Even though most of our (economists’) models of — and hence predictions about — everything from two-person interactions all the way up to entire national economies depend crucially on such beliefs, little is known about the formation and evolution of beliefs.
In the absence of a true understanding of belief formation and evolution, to make our models work we economists typically make more-or-less well-founded assumptions about this process. For example, at the heart of many economic models is the assumption of “rational expectations” — i.e. that individuals’ beliefs turn out to be correct in equilibrium — or that initial beliefs are commonly held (common prior) or even that, initially, everybody believes any imaginable outcome is equally likely (flat prior).

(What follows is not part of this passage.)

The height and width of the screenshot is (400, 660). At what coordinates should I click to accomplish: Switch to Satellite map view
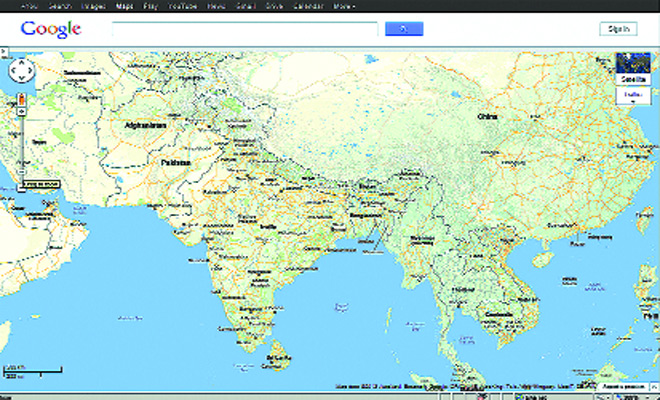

Questioning the traditional assumptions: The false consensus approach
Economists have recently begun questioning the descriptive validity of our traditional convenience assumptions and investigating myriad mechanisms which may systematically colour beliefs.
- One such mechanism, which has a long tradition in social psychology, is a tendency for individuals to extrapolate from how they themselves would behave to form beliefs about how strangers will behave — a phenomenon labelled “false consensus” (Ross et al. 1977).
Many economists even argue that false consensus is perfectly rational. As Nobel Prize laureate Thomas Schelling once wrote “you can sit in your armchair and try to predict how people behave by asking yourself how you would behave if you had your wits about you. You get free of charge a lot of vicarious empirical behaviour" (1966). A handful of studies by economists document false consensus in situations with financial incentives for correct predictions, although its persistence and generalisability across contexts remains controversial (Selten and Ockenfels 1998; Engelmann and Strobel 2012; Massey and Thaler 2012).
Even if false consensus is not fully general across all contexts, it may still be a particularly relevant concept in specific situations. One such situation concerns the ubiquitous and economically fundamental decision about whether to trust a stranger about which one has little information on past behaviour — as in the examples given above.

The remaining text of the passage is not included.